You do not own your shop on a marketplace you do not control. You rent shelf space. Price that risk in.
Where do smaller curated marketplaces fit?
Smaller, curated, independent marketplaces are not immune to being acquired - but while they are independent, they can do things scale makes hard. They can review every storefront by hand. They can keep fees low because they are not servicing a billion-dollar acquisition. They can write policy for makers specifically, because makers are the only people on the platform.
SCRAPD is one of these. Every storefront is reviewed by a real person in Nashville, Tennessee, the founding-50 commission is 5%, and the standard is one-of-one. We are not pretending a small marketplace can replace the reach of a giant. We are saying it can be the channel that protects your margin and your relationship with buyers - the part of your mix you control most.
How can makers diversify the risk?
The defense against consolidation is not loyalty to one platform - it is deliberate spread.
- Sell on more than one marketplace, so no single owner controls all your revenue.
- Build something you fully own - an email list, a direct site, a way to reach buyers without a platform in between.
- Treat each marketplace as a channel with a job: one for reach, one for margin, one for community. Know which is which.
- Watch ownership news, not just fee news. A change in who owns a platform usually precedes a change in how it treats you.
- Keep your buyer relationships, not just your sales.
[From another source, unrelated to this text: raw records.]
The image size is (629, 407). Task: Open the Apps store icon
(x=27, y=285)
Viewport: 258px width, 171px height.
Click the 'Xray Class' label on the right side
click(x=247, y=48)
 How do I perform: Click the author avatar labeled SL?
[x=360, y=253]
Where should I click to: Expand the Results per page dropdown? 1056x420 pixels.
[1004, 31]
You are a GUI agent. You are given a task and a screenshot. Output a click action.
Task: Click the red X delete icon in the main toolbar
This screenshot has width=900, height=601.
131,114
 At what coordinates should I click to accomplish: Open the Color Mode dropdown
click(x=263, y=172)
A repeat buyer who knows your name follows you between platforms; an anonymous one does not.
Did eBay buy Etsy?
No. eBay agreed to acquire Depop from Etsy in February 2026 - an all-cash deal valued at around $1.2 billion, expected to close in the second quarter of 2026. Etsy itself remains an independent, publicly traded company.
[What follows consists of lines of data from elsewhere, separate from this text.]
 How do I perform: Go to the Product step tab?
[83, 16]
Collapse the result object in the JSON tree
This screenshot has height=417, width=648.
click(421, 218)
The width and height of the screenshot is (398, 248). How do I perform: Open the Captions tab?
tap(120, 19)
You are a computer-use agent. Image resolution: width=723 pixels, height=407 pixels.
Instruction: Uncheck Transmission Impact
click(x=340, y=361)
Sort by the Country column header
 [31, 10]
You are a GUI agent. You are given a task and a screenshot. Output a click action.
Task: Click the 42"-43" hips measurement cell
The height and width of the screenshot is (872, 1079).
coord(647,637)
Why does marketplace consolidation matter to small makers?
Consolidation tends to standardize fees upward and simplify away seller protections, while leaving individual makers with no leverage to negotiate. It also removes independent platforms a maker could otherwise move to, which strengthens the remaining owners’ position.
Does a merger always raise seller fees?
Not always immediately, but reconciling two fee structures usually lands at or above the higher rate, and new line items tend to appear over time. The change is typically gradual rather than a single announcement.
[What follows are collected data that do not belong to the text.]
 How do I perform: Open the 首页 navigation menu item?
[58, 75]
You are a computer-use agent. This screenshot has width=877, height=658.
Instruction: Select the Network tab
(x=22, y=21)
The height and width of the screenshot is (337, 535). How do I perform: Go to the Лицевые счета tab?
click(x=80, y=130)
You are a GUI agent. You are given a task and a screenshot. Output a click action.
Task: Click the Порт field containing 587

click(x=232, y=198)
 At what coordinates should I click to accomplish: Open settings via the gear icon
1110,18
How can a maker protect against consolidation?
Diversify. Sell across more than one marketplace, build a channel you fully own such as an email list or direct site, and treat each platform as a rented channel rather than your whole business. Watch ownership news as closely as fee news.
Are smaller marketplaces safer from acquisition?
They are not immune - any platform can be acquired. But while they remain independent, smaller curated marketplaces can keep fees low, review storefronts by hand, and write policy for makers specifically, which large consolidated platforms find hard to do at scale.